**Page text:**
Ladybird browser to start using Swift language this fall
Swift and LLVM Fork
- Discussion clarifies that Swift uses an open-source LLVM fork, not a closed one.
- Some ask why changes aren’t upstreamed to reduce Apple’s maintenance burden.
- Replies: Apple can’t dictate LLVM’s direction, upstreaming takes time and may be rejected, and permissive licenses allow long-lived forks.
Language Choice for Ladybird (Swift vs Rust vs C++)
- Many expected Rust for guaranteed memory safety; others note Swift is also memory-safe and now adds data-race safety in Swift 6.
- Swift’s C++ interop is seen as crucial for incremental migration instead of a big-bang rewrite.
- Critics compare this to game studios switching engines mid-project and predict schedule slips or failure.
- Some argue staying in C++ is safer given team expertise; others say moving off a memory-unsafe language is worth early pain.
Rust: Strengths, Weaknesses, and Community
- Rust praised for memory safety, ecosystem, and reliability, especially for “input A → output B” programs.
- Several claim Rust is clunky for long-lived programs with complex, cyclic object graphs; patterns exist but are awkward.
- Big subthread on “toxic community” and “Rust evangelism”:
- Some report dismissive or harassing behavior and vandalism of C++ resources.
- Others say their day-to-day Rust interactions are helpful and toxicity is overblown or mostly meme-level.

**Information shown:**

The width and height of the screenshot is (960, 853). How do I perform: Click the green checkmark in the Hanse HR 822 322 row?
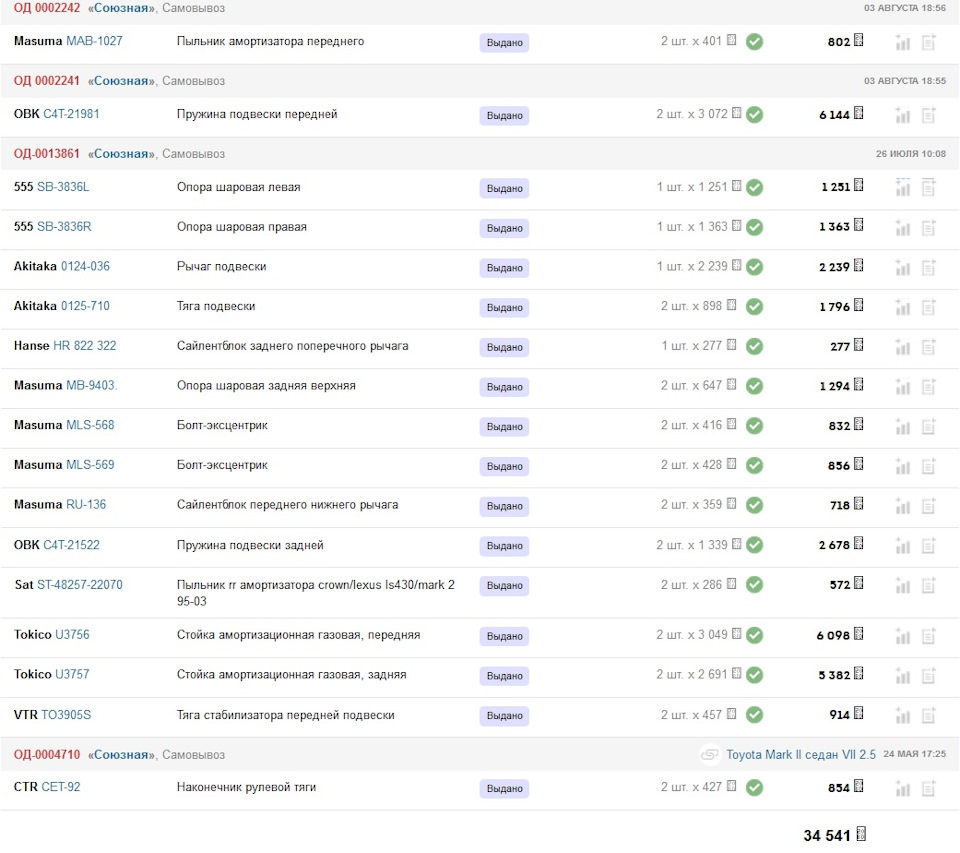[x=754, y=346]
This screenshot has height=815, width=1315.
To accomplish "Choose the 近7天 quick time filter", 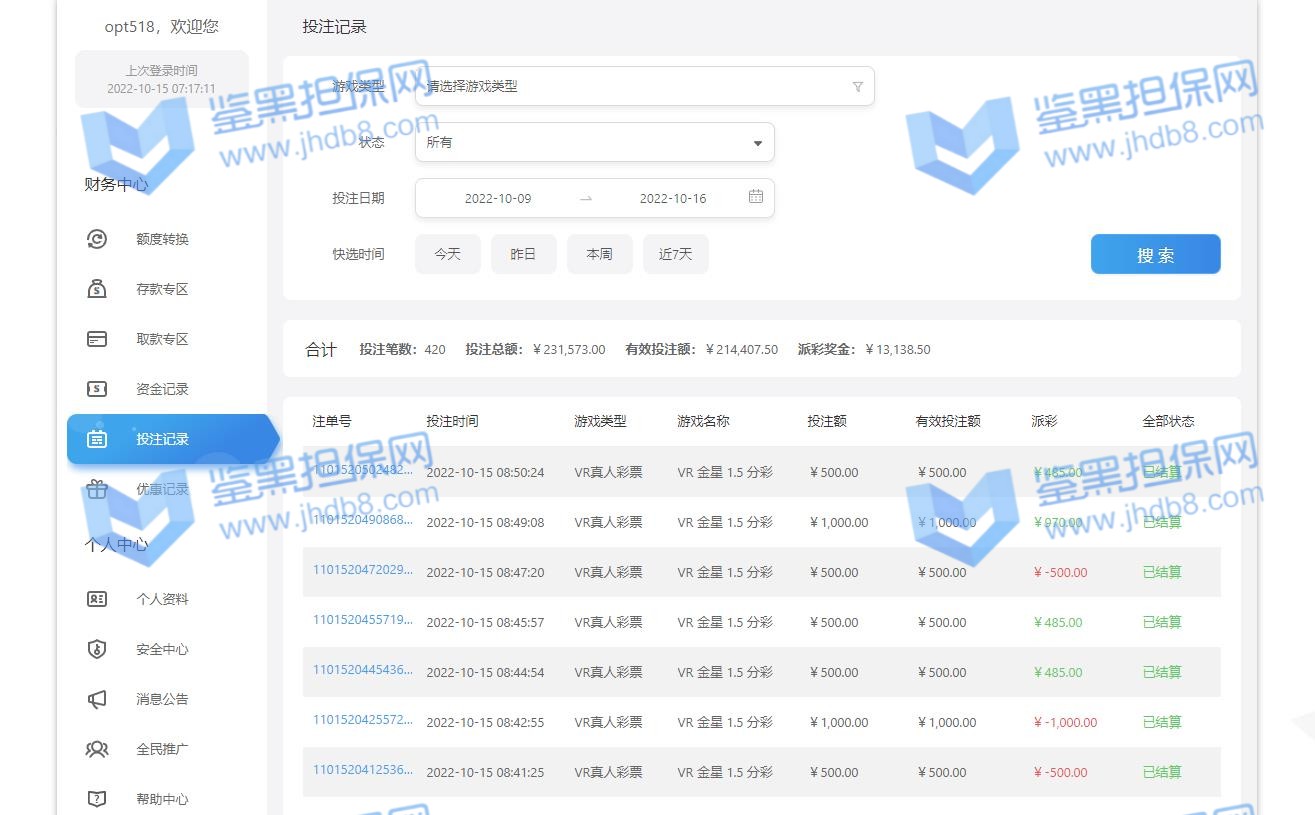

**Assignment:** Write the next part of the Ladybird-and-Swift discussion summary, starting where it stops. The lines play no part in this exercise.

**Answer box:**
- Debate over what a code of conduct can realistically enforce.
Swift Capabilities and Ecosystem
- Swift described as memory-safe, ARC-based, with improving concurrency (async/await, actors) and structured cancellation.
- Positive experiences reported with async/await; actors seen as useful but not a panacea.
- Cross-platform story: LSP and VS Code are “usable now,” but tooling and package ecosystem feel immature compared to Node or .NET.
- Concerns about slow compilation and Apple-centric governance; some worry about being tied to Apple’s priorities.
- Others see Ladybird as a chance to grow non-Apple Swift, similar to how Servo helped shape Rust.
Alternative Languages (C#, Zig, Jai, etc.)
- Some argue C#/.NET would be a stronger choice: good AOT performance, mature tooling, many bindings, and cross-platform reach; main knock is GC and perception in “systems” contexts.
- Zig mentioned but criticized for lacking a strong use-after-free story.
- Jai noted as unsafe and missing key features; not seen as viable here.
Project Direction, Politics, and Viability
- Some distrust the decision, speculating about funding or “marketing” motives; others say timeline (non-profit + decoupling from SerenityOS) better explains it.
- Prior disputes over pronoun use and “no politics” policies in related projects color how some perceive the move and comments about “toxic” communities.
- Overall sentiment is sharply split between optimism (modern, safer stack; new contributors) and pessimism (tooling immaturity, mid-course language change, risk to project success).